The board first curtailed public comment in September 2023 under then-board President Xóchitl Gaytán, who enacted a two-hour limit for the comment period. Gaytán said it was a “temporary solution” that would stay in place until the board agreed on new rules.
“There’s been times where we’ve stayed until midnight or 1 in the morning to hear every single constituent and parent that was coming in to share any comments or concerns,” Gaytán said in 2023. The two-hour cap was meant to respect the time of board members and district staff, she said.
After that, the number of speaker signups began to decrease, from 510 in 2023 to 339 in 2024, by Chalkbeat’s count.
In December 2024, the board voted to adopt new public comment rules. Instead of a blanket two-hour limit, the new rules restrict public comment based on topic. The board allows 30 minutes of comment on each proposed policy or item on its agenda, plus 30 minutes of unrestricted comment in which speakers can talk about almost anything.
The new rules also shorten each speaker’s time from three minutes to two, and restrict who can comment: A speaker has to have “an established relationship” with Denver Public Schools, as a parent or teacher, for example.
The new rules went into effect in January 2025, and the number of speakers dropped even more. In January and again in June, just one person signed up for public comment.
Schedule and venue pose more hurdles
Rob Gould, president of the Denver teachers union, frequently speaks during the public comment period. He has sat through meetings that stretched into the wee hours. But he said the board has gone “from one extreme to the other, and it’s better to find something in the middle.”
Cody Ostenson, the director of external affairs for an advocacy group called Denver Families for Public Schools that sometimes disagrees with the union, agrees with Gould on this.
“What we’ve heard from families and folks we’ve worked with is it seems like there’s more confusion about what families can talk to the board about, given the topic restrictions,” Ostenson said, “and that two minutes isn’t enough time to express their views.”
Advocates said speakers are also confused about when to sign up. In 2022, the board held public comment at its monthly voting meeting on Thursdays. In 2023 and 2024, the board moved public comment to its Monday work sessions, three days before the voting meeting. In 2025, it was moved back to Thursdays but two weeks prior to the voting meeting.
And then there’s the size of the room. Public comment was previously held in a large gymnasium on the ground floor of DPS headquarters. The gymnasium is primarily used by a charter school that shares the building. On days when the board held its meetings, the district would set up a dais, a speaker podium, and rows of black padded chairs.
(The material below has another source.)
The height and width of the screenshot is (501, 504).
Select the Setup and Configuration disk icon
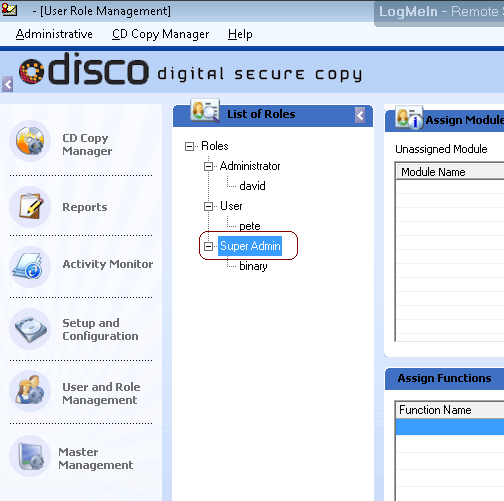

But for the past year, the board has held all of its meetings in a much smaller conference room on the seventh floor. When the room fills up, would-be attendees are directed to an overflow room upstairs, where the meeting is livestreamed on a big screen.
“There’s hardly any seats,” Gould said of the seventh-floor conference room. “It makes the board more inaccessible.”
DPS spokesperson Scott Pribble said by email that the meetings were relocated because the gymnasium is managed by the Downtown Denver Expeditionary School and “it didn’t seem right to move the afternoon PE classes and after school care” for the school board meetings.
The seventh-floor conference room also has a better technology setup that allows board members to attend meetings virtually if necessary, Pribble said.
Gaytán is once again president of the school board. And although she enacted the first round of public comment limits back in 2023, she indicated last week that she’s heard the complaints and is open to revisions. It’s not clear when the board will next discuss it.
“I appreciate us being open to having that discussion and seeing where we make some language changes,” she said.